Ted Cruz (foto LaPresse)

Primarie d'America

La sconfitta di Trump nel Wisconsin esalta solo i “realisti magici” del Gop

Cruz martedì ha vinto alla grande in un’eccezione pro establishment, un po’ poco per gridare al “turning point”

New York. Il Wisconsin è la patria ideale di quelli che Chris Cillizza, editorialista del Washington Post, chiama i “realisti magici” del Partito repubblicano, senza offesa per la memoria di Gabriel Garcia Marquez. I realisti magici sono gli esponenti dell’establishment repubblicano che coltivano l’idea che la stagione del trumpismo arrabbiato e sbrigliato si concluderà magicamente con una convention in cui il partito tirerà fuori dal cilindro un candidato moderato, rappresentante di una sensibilità fin qui umiliata in tutti i modi dagli elettori.
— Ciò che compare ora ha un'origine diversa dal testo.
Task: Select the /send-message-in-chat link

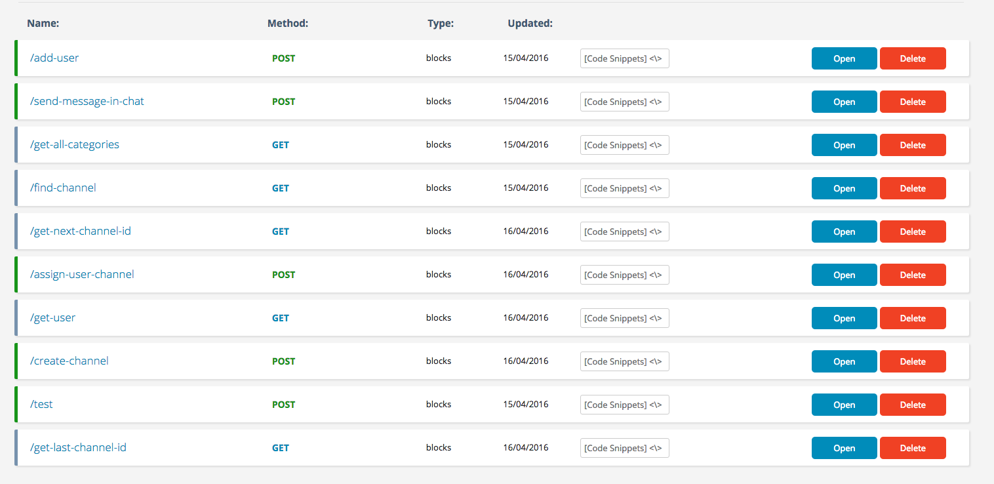Action: coord(87,101)
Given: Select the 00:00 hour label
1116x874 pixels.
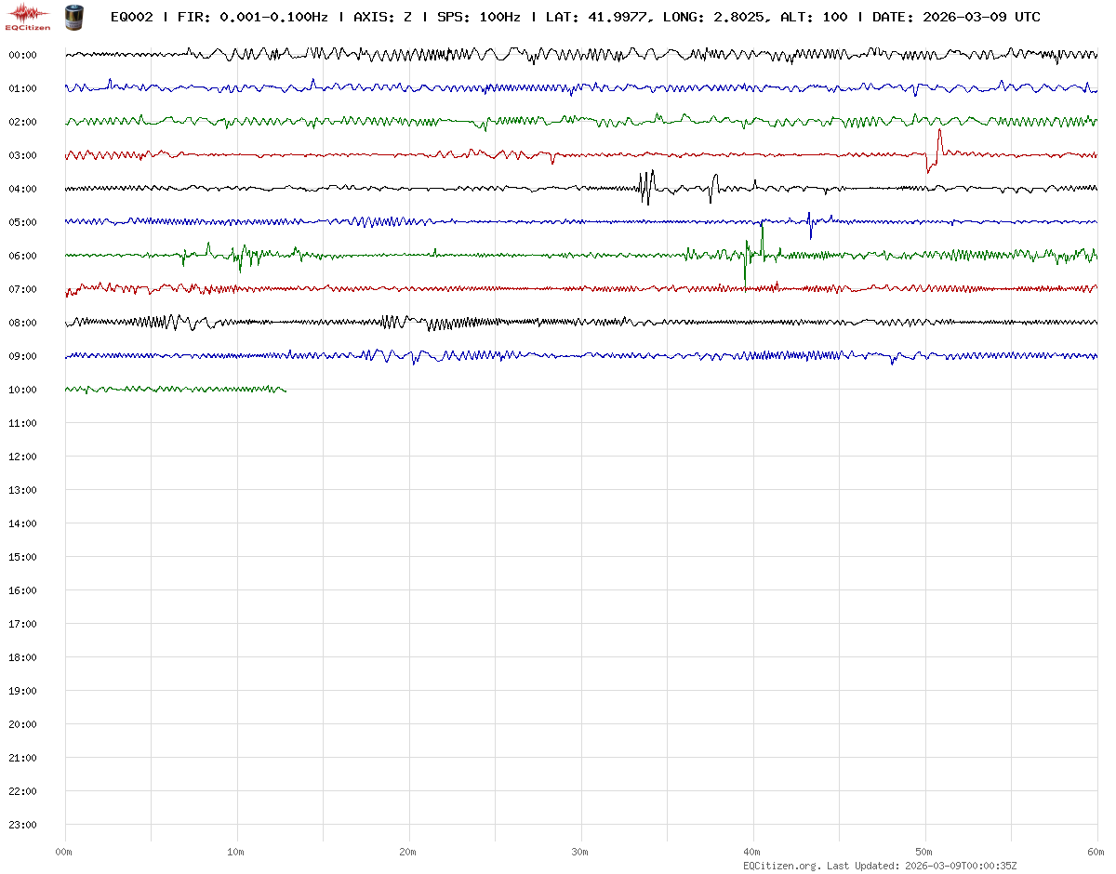Looking at the screenshot, I should point(22,55).
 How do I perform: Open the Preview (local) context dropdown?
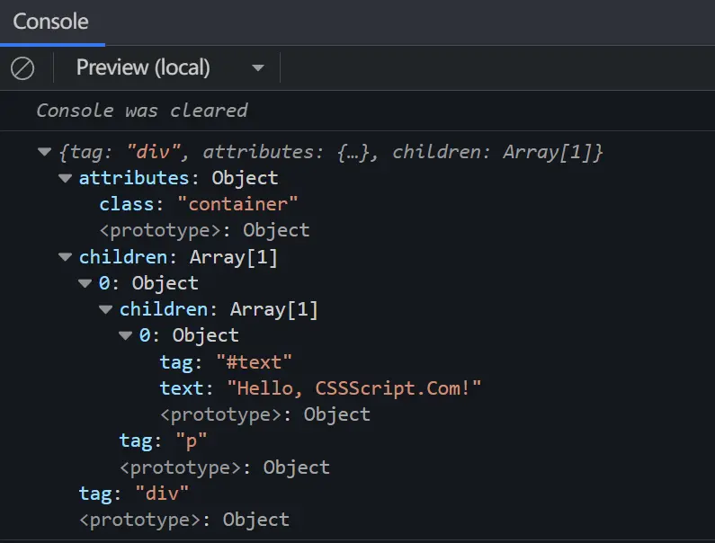[x=258, y=68]
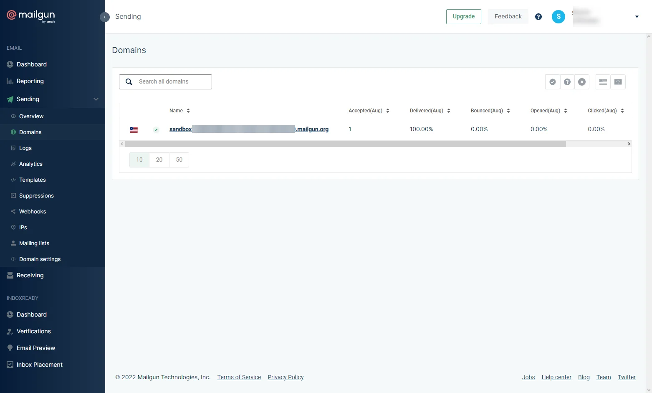
Task: Filter domains by disabled X icon
Action: (x=582, y=82)
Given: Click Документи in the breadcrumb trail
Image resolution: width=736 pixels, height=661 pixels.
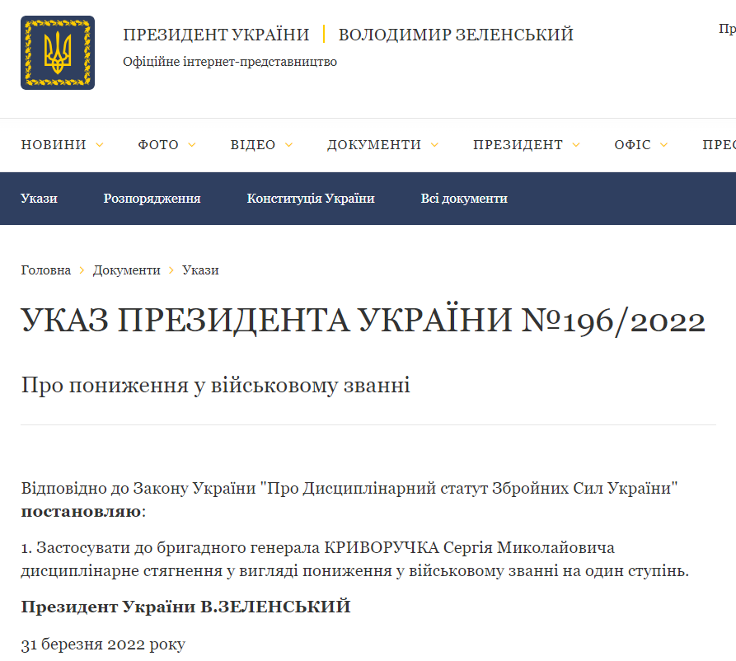Looking at the screenshot, I should click(x=126, y=270).
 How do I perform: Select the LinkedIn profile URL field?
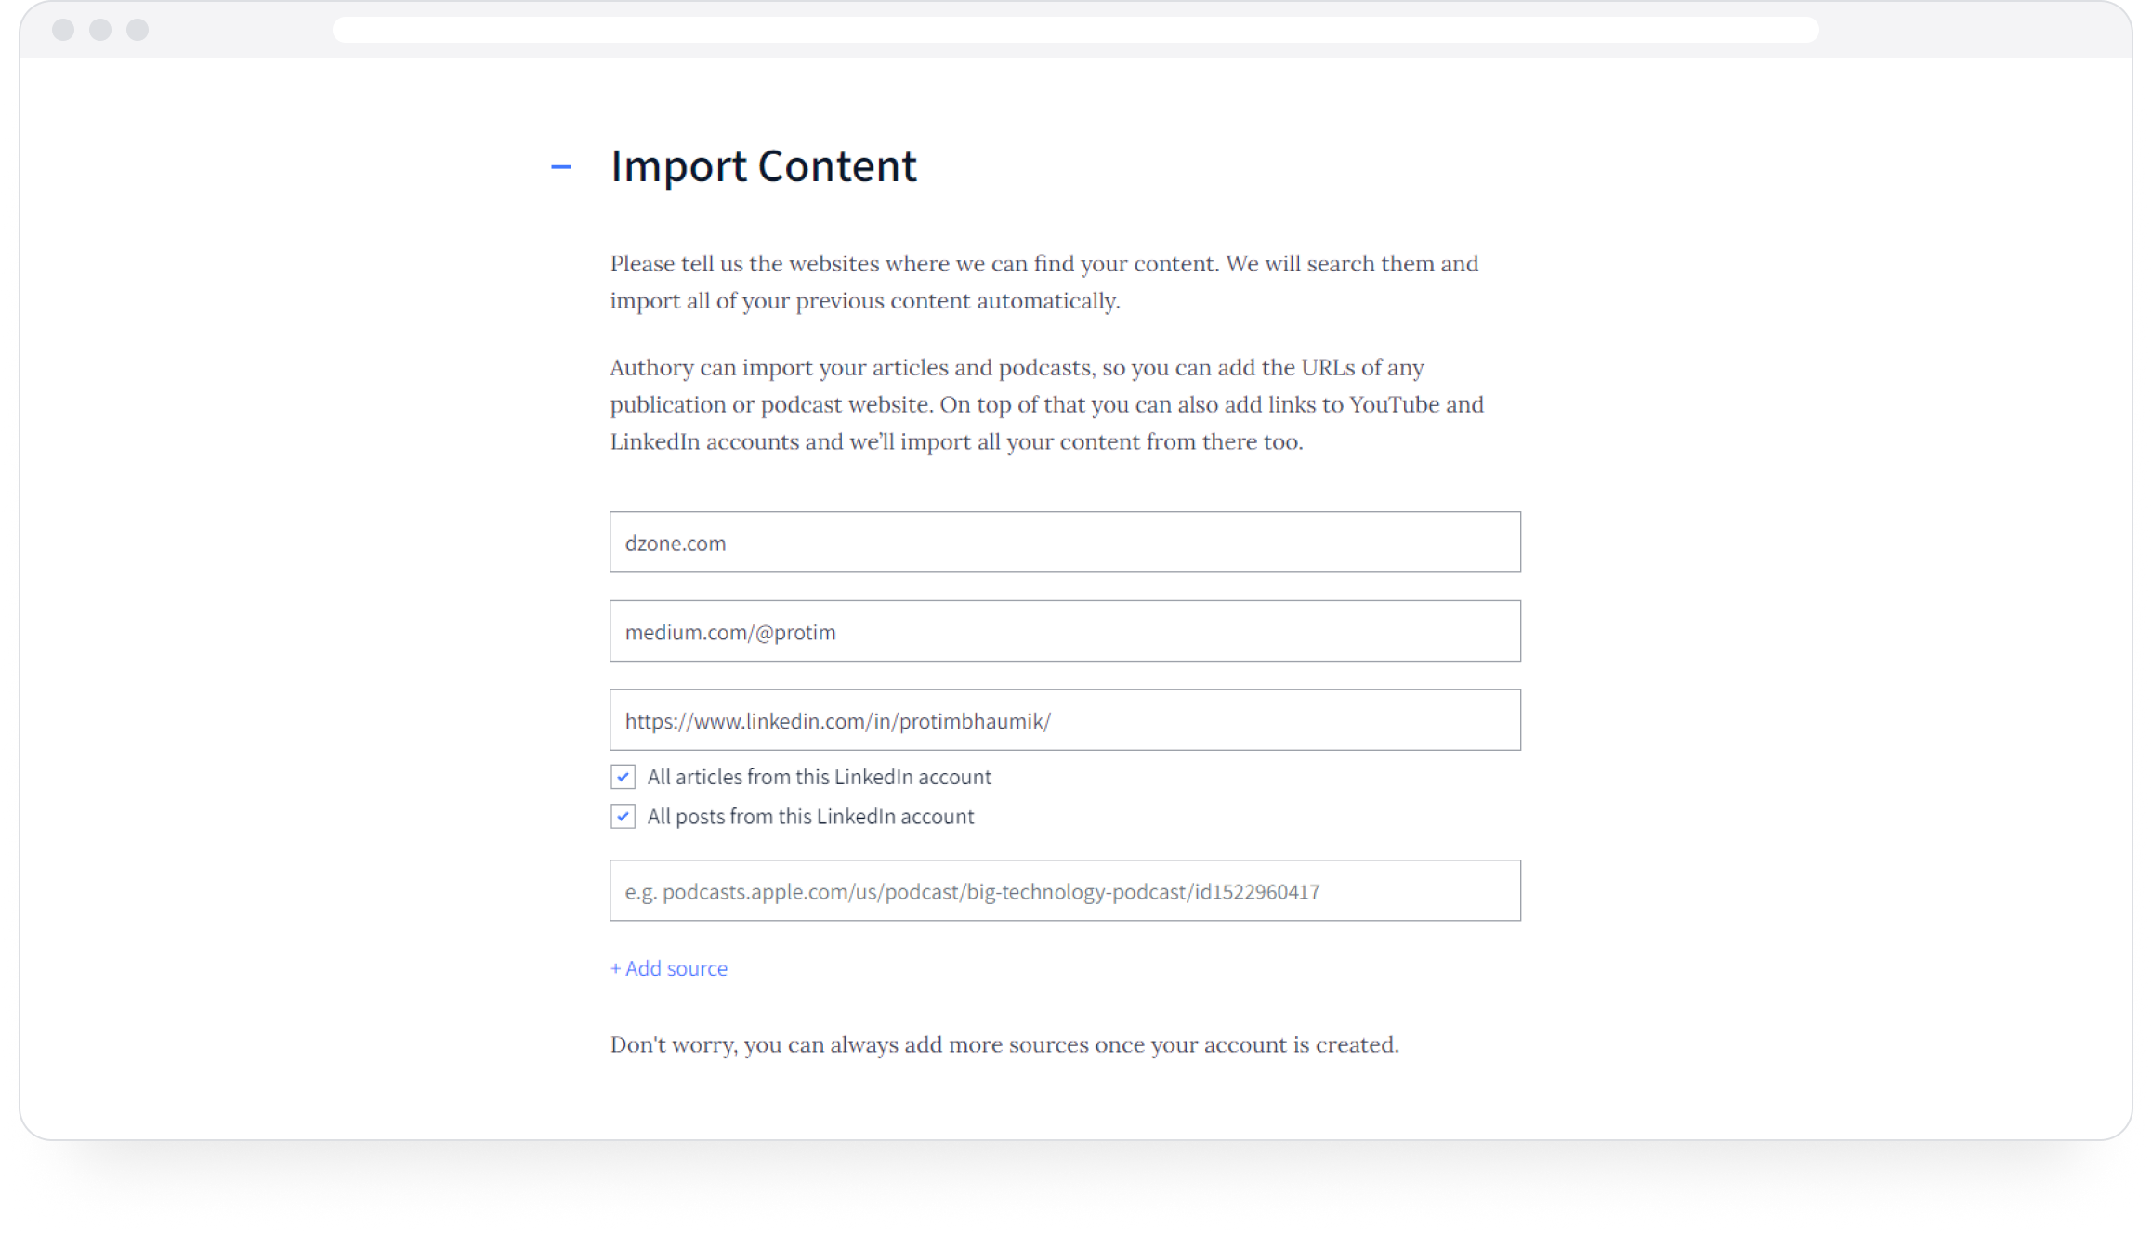[1065, 720]
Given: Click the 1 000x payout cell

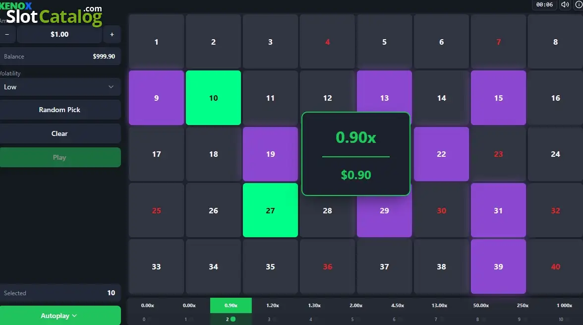Looking at the screenshot, I should click(564, 305).
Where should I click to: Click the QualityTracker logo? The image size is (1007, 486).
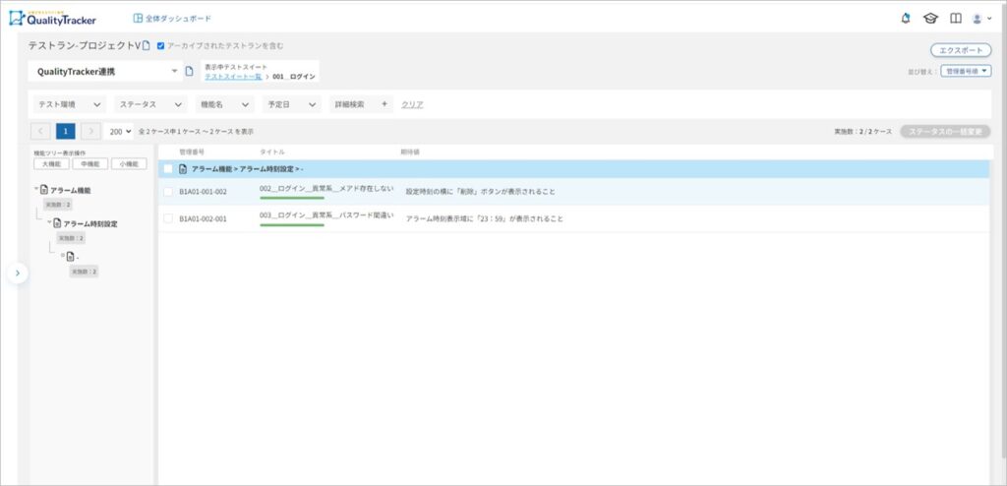tap(53, 18)
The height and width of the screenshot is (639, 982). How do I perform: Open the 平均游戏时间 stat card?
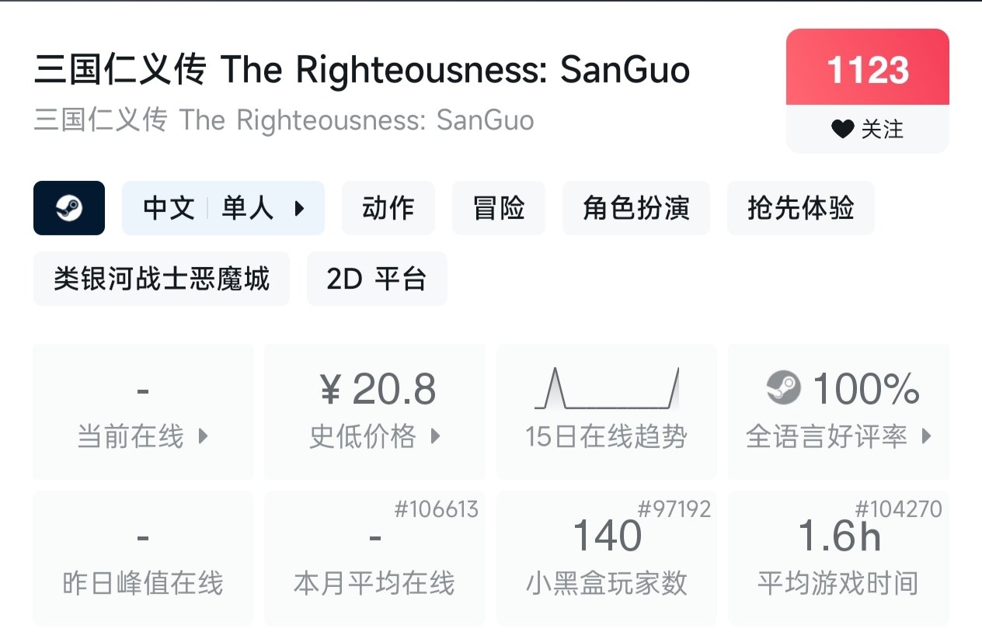tap(838, 557)
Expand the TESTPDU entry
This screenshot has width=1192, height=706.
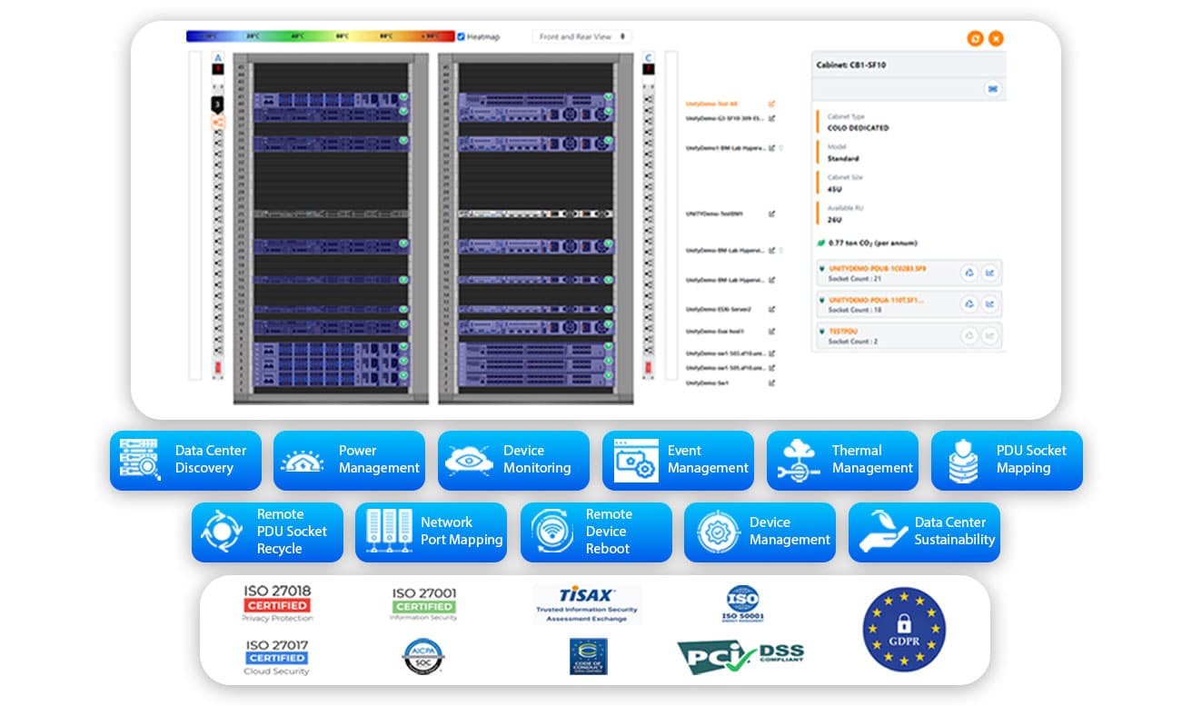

I realisti magici sognano un’agnizione di Paul Ryan sul palco di Cleveland, sperano in una resipiscenza collettiva dei delegati di Trump, lavorano per propiziare un sorpasso in extremis di Ted Cruz, un ritorno del perdente Mitt Romney o di un insider di partito qualsiasi, senza rendersi conto che proprio questo tipo politico è l’oggetto della rabbia degli elettori. Il Wisconsin è il simbolo della tensione fra realtà e magia elettorale. Cruz ha ottenuto lì la sua vittoria più significativa in queste primarie, conquistando il 48 per cento dei voti e infliggendo a Trump un distacco di 14 punti. Il frontrunner ha perso per via della composizione demografico-ideologica dello stato, non perché ha perso il tocco o la forza inerziale in questa fase della campagna, il famoso “momentum” logorato dalle uscite sulla Nato “obsoleta”, sull’arsenale nucleare di Corea e Giappone, o sulle donne che dovrebbero essere punite se hanno un aborto. Ha perso perché gli elettori repubblicani del Wisconsin sono pragmatici, sono critici ma non indiavolati di rabbia, godono di un tasso di disoccupazione inferiore alla media nazionale, amano il loro governatore, Scott Walker, che è un tipo di conservatore mainstream che alacremente fa e bada al sodo, libero dai fronzoli, con abilità amministrative al di sopra di ogni sospetto e doti narrative inadeguate al palcoscenico della politica nazionale. Walker ha dato l’endorsement a Cruz, e non poteva essere altrimenti. In un contesto del genere, Trump non era in vantaggio nemmeno nei sondaggi più arditi, e può essere letto come un dato negativo per l’establishment il fatto che la posizione di Trump non sia peggiorata di molto rispetto alle previsioni.

 

Significa che il popolo del Wisconsin lo avrebbe castigato anche a bocce ferme, per impostazione e posizionamento ideologico, non ci sono state oscillazioni d’umore sconvolgenti in risposta alla condotta della sua campagna. I realisti magici vorrebbero che l’intero paese fosse un vasto, ragionevole e solido Wisconsin. Finora non è stato così, e in termini strettamente numerici il comportamento degli elettori nello stato di Milwaukee è un’eccezione, non la regola. Cruz martedì ha avuto un’ottima serata, e lo si capisce dal comunicato grondante di frustrazione pubblicato da Trump, solitamente incline a metterci la faccia e il brand anche nelle circostanze negative, ché la copertura mediatica è gradita anche quando è sgradevole. Il populista ha definito Cruz un “cavallo di Troia dei capi del partito” e non ha cercato vie controintuitive per spiegare che nel suo iperspazio politico a quattro e più dimensioni la sconfitta del Wisconsin equivale in realtà a una vittoria. Ma la buona performance di Cruz non regge la retorica del “turning point” esibita nel commosso ed elettrizzato discorso della vittoria, quando ha cercato di convincere gli elettori che lo stato non è un isolotto dominato da una mentalità pro establishment, ma l’entusiasmante inizio di una primavera cruziana. Presto il partito germoglierà, dice Cruz, anche se in giro non s’è vista nemmeno una rondine. La sola strategia per una resurrezione riposa sull’estenuante sottrazione dei delegati dal paniere di Trump in vista della convention. Le proiezioni del sito FiveThirtyEight ora dicono che Trump arriverà alla convention con una cinquantina di delegati in meno rispetto a quelli necessari per sigillare la nomination. La strada della “contested convention” è ancora aperta, ma le prove che sia effettivamente praticabile non vanno cercate nell’eccezione del Wisconsin.